# What the task requires
The reply should contain only the lines from the start of the records through the line with "Image resolution: width=1206", reproduced verbatim and without pictures.

# Data for this task

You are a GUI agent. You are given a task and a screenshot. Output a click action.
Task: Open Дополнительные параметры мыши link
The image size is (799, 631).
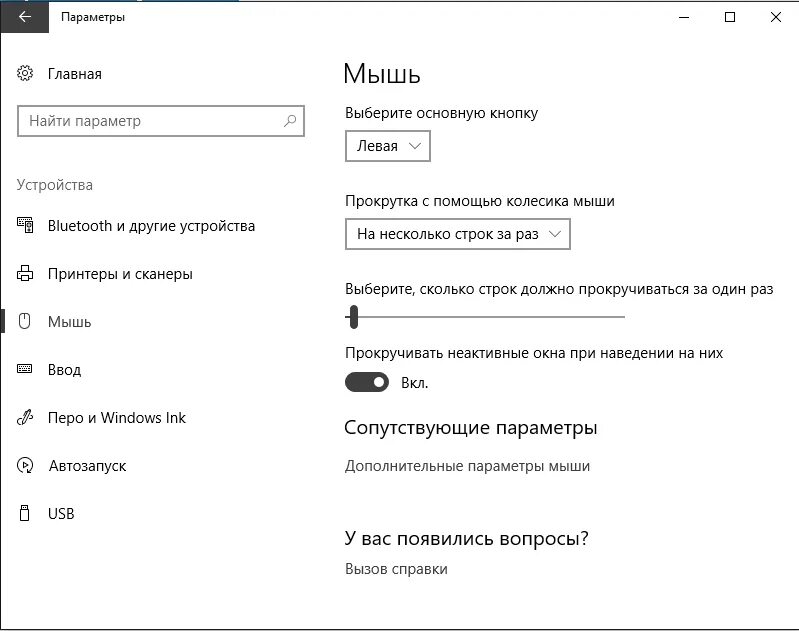click(467, 466)
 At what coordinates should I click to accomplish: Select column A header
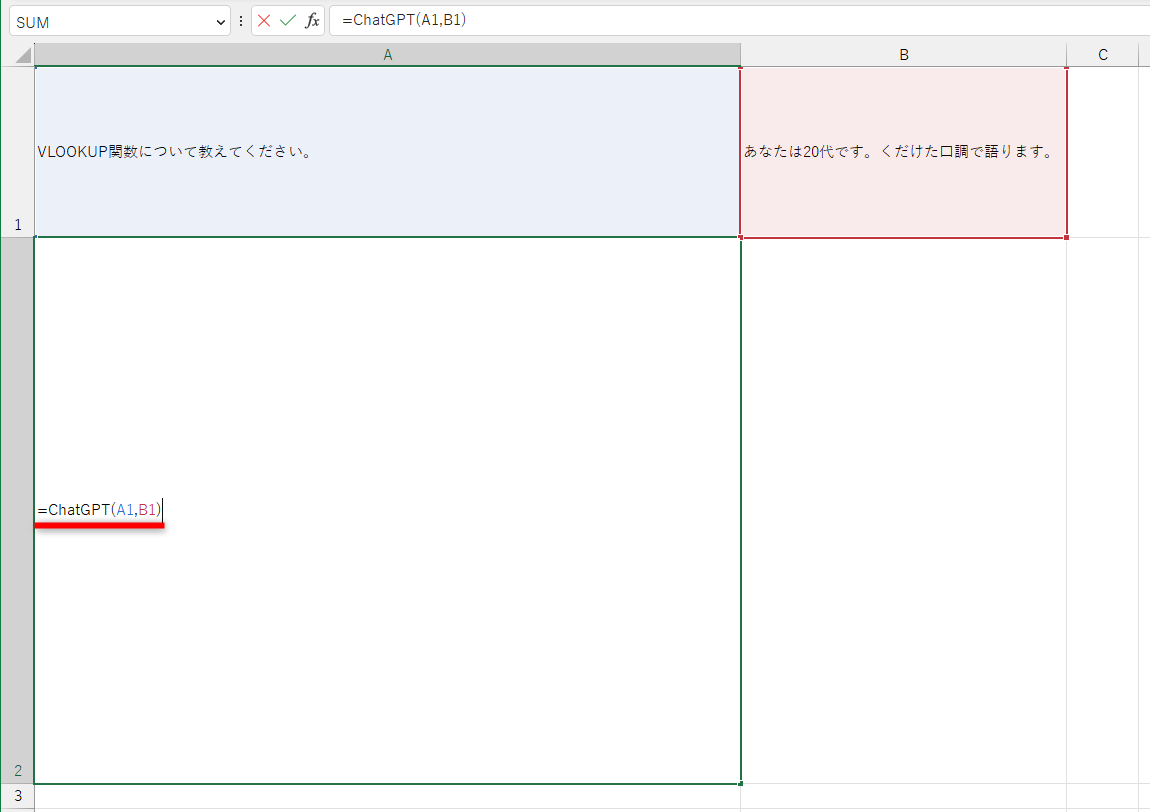point(387,54)
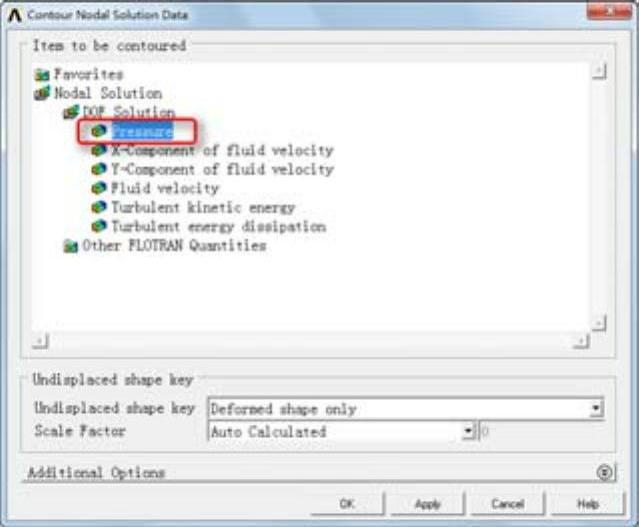Click the Favorites folder icon
The height and width of the screenshot is (527, 639).
click(x=42, y=75)
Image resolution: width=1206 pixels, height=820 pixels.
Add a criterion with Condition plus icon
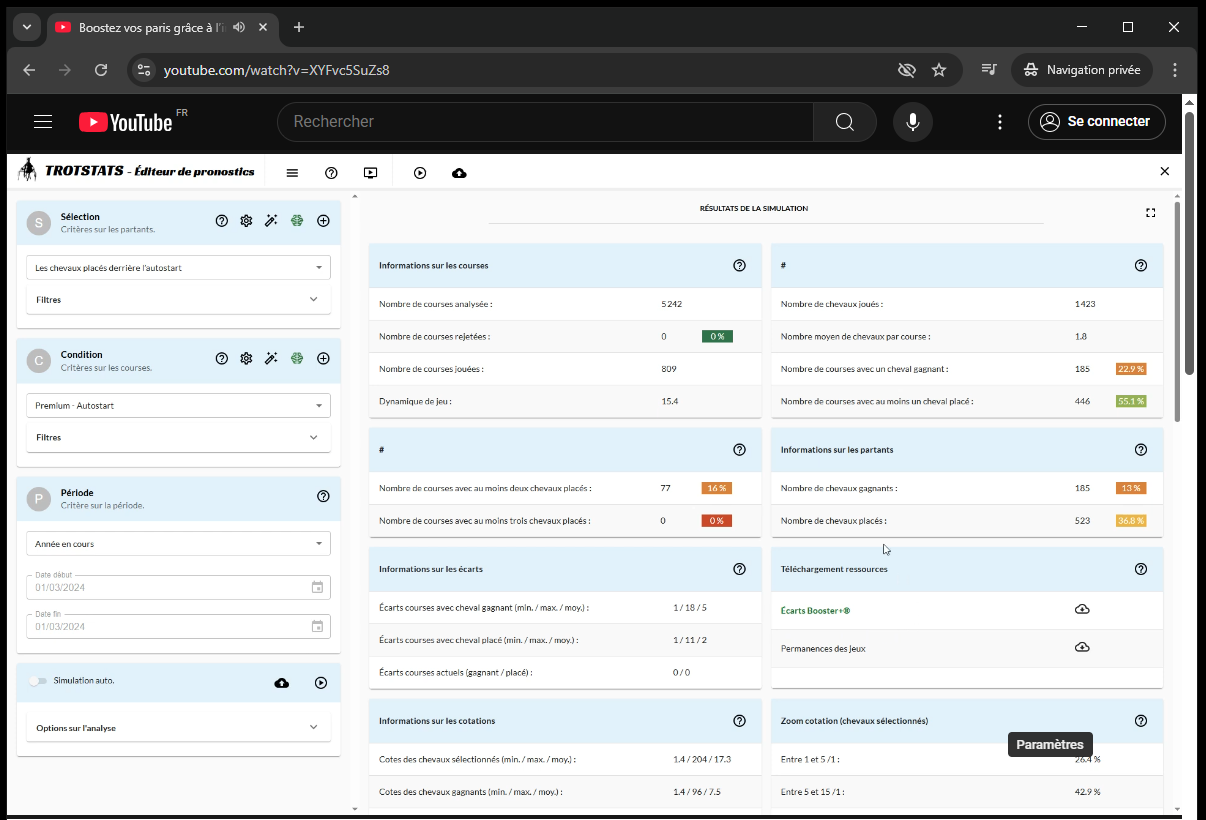click(323, 359)
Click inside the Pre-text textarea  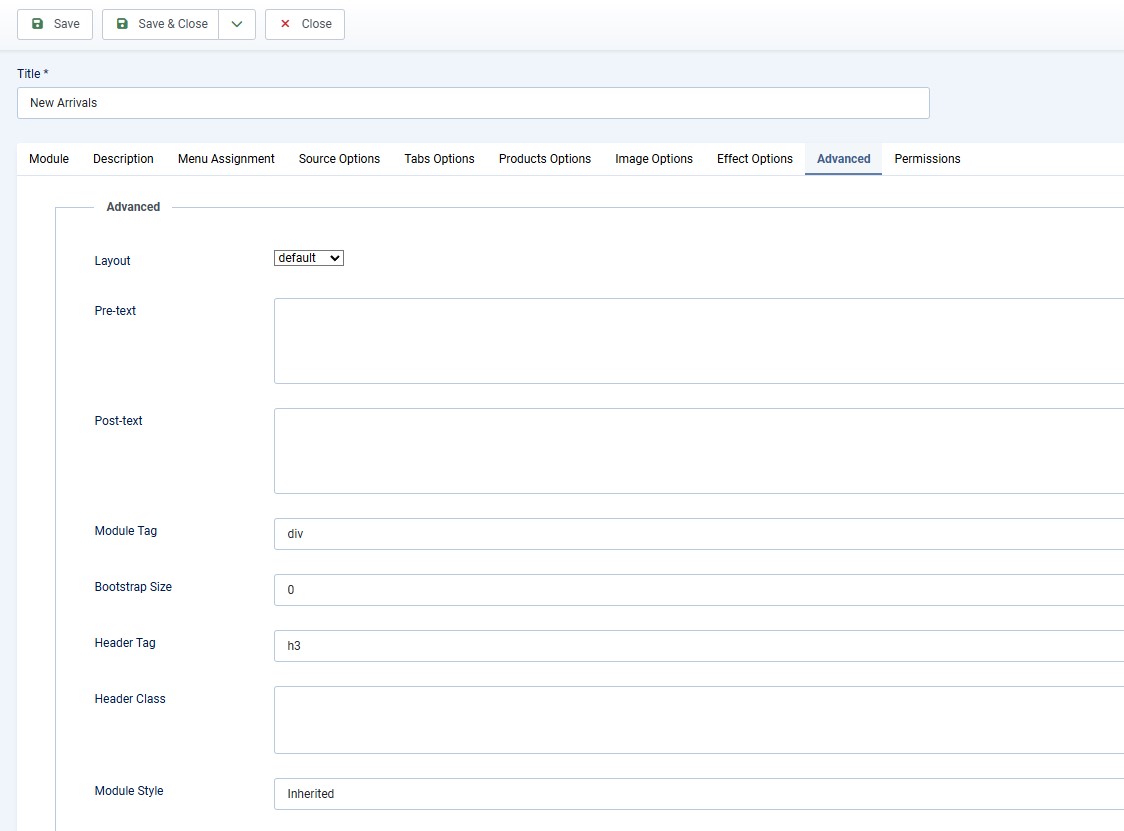[698, 341]
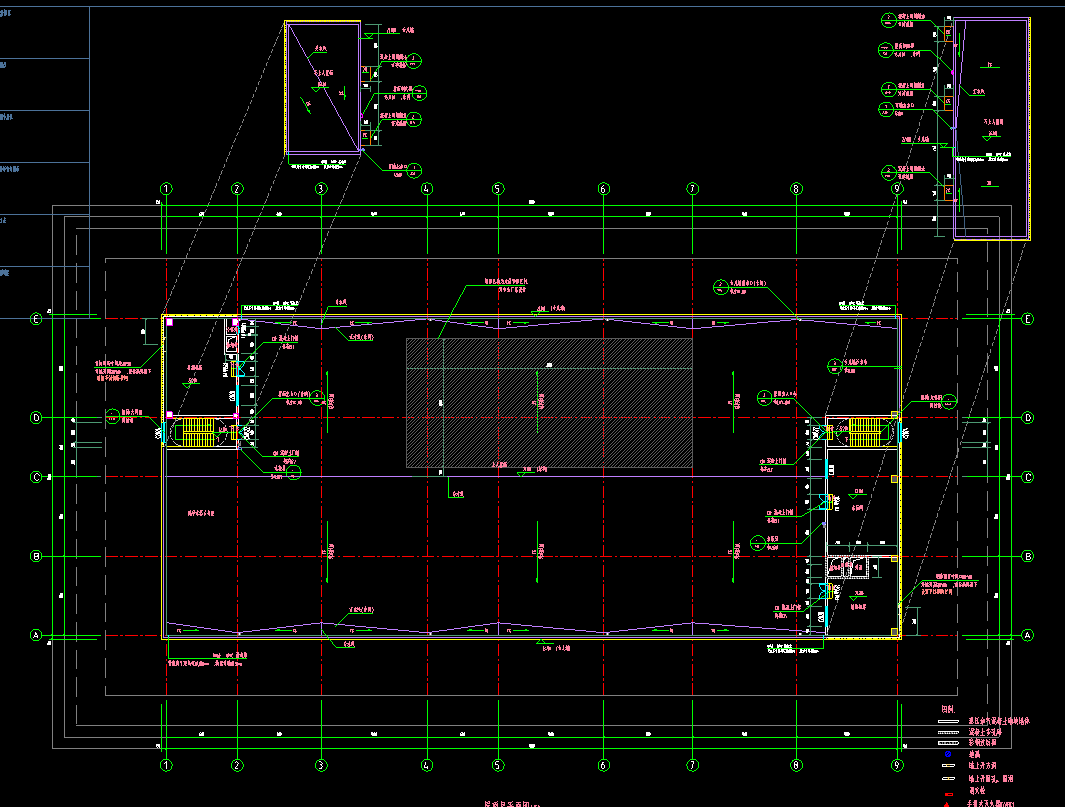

# Reply
You are a GUI agent. You are given a task and a screenshot. Output a click action.
Task: Open Дополнительные параметры мыши link
The image size is (799, 631).
click(467, 466)
 At what coordinates should I click to accomplish: Select column A header
point(387,54)
Click the Favorites folder icon
The height and width of the screenshot is (527, 639).
click(x=42, y=75)
Image resolution: width=1206 pixels, height=820 pixels.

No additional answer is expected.